━━━━━ Material provided ━━━━━

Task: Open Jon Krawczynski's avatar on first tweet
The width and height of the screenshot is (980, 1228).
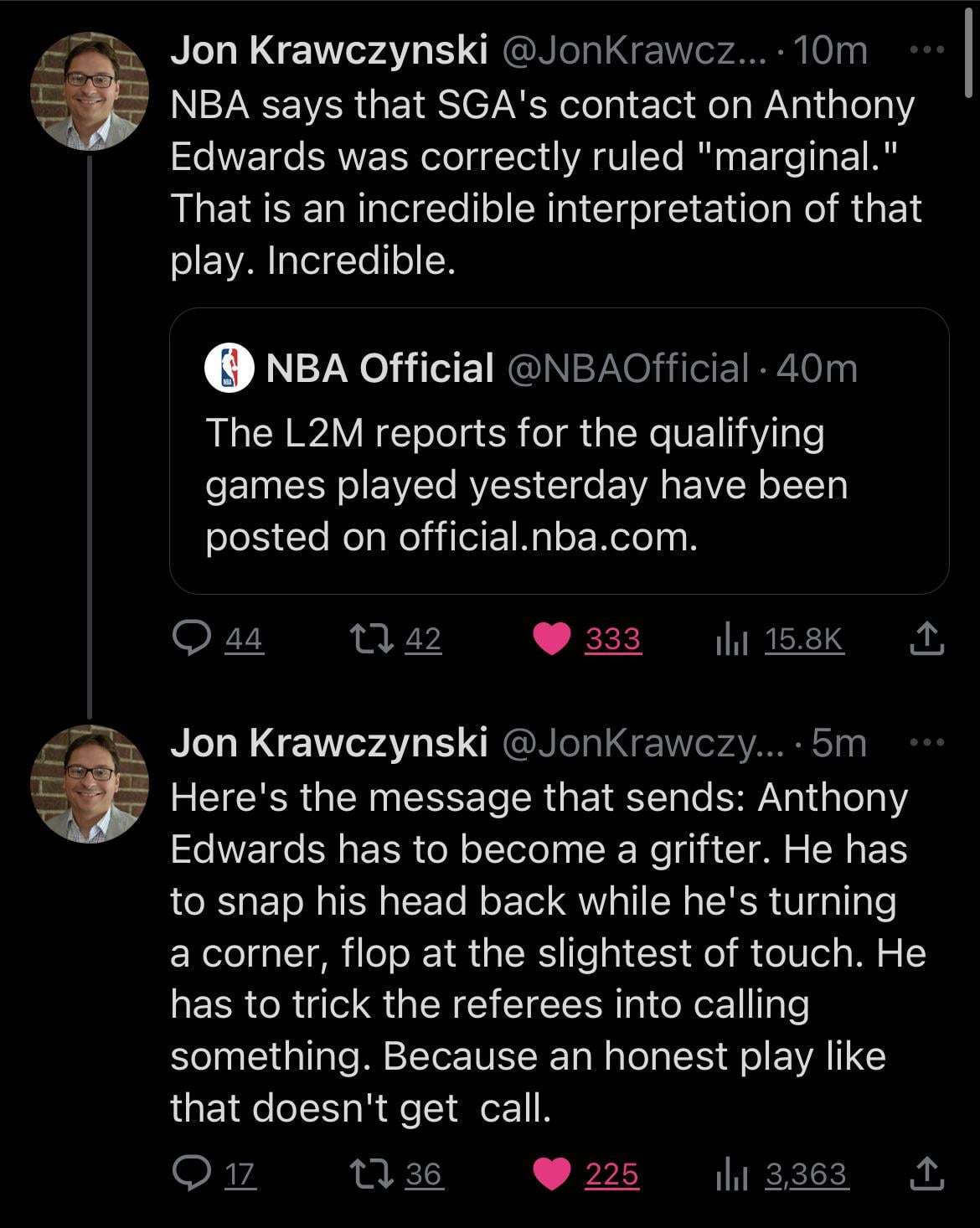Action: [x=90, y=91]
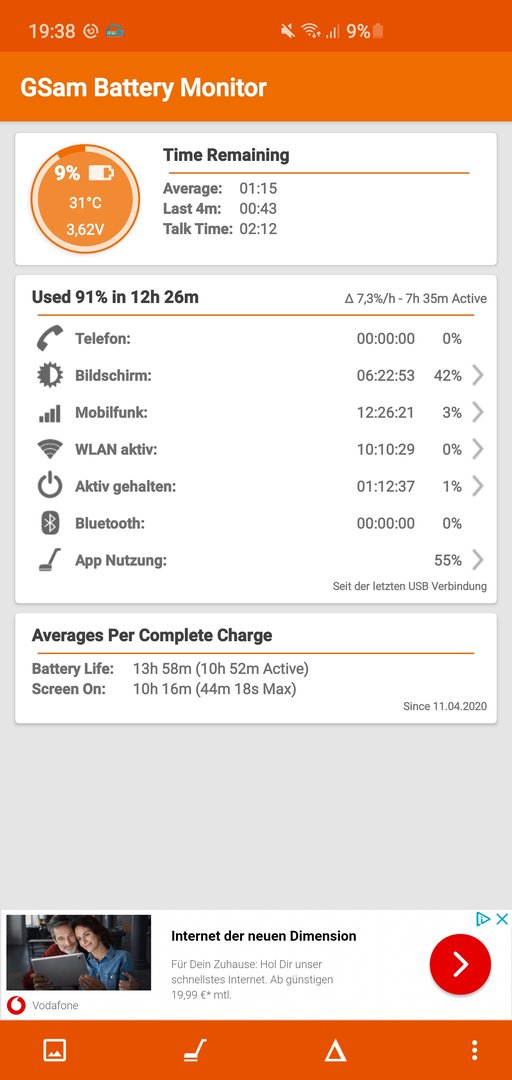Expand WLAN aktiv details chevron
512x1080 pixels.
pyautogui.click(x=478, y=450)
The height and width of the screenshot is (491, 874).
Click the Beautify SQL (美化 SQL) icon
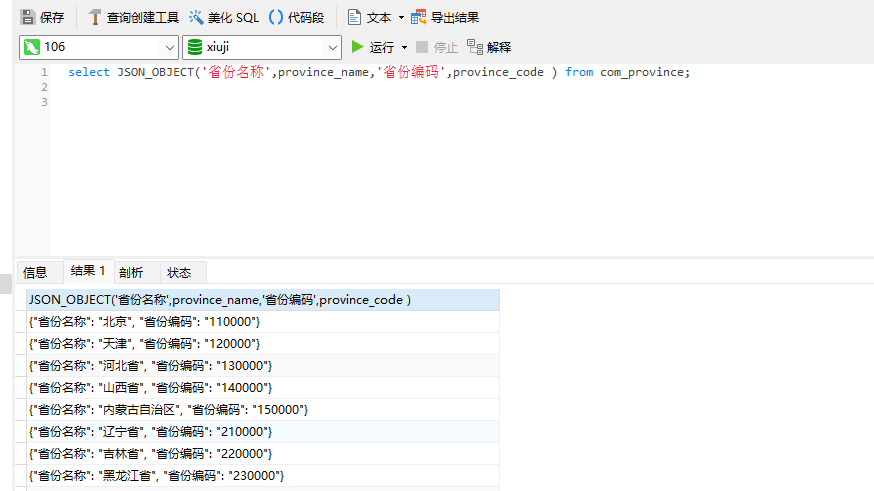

━━━━━

Ignoring the pictures, write out word for word the lines from the line containing "The height and" through the end of the material above.

**Output:**
The height and width of the screenshot is (491, 874).
Click the Beautify SQL (美化 SQL) icon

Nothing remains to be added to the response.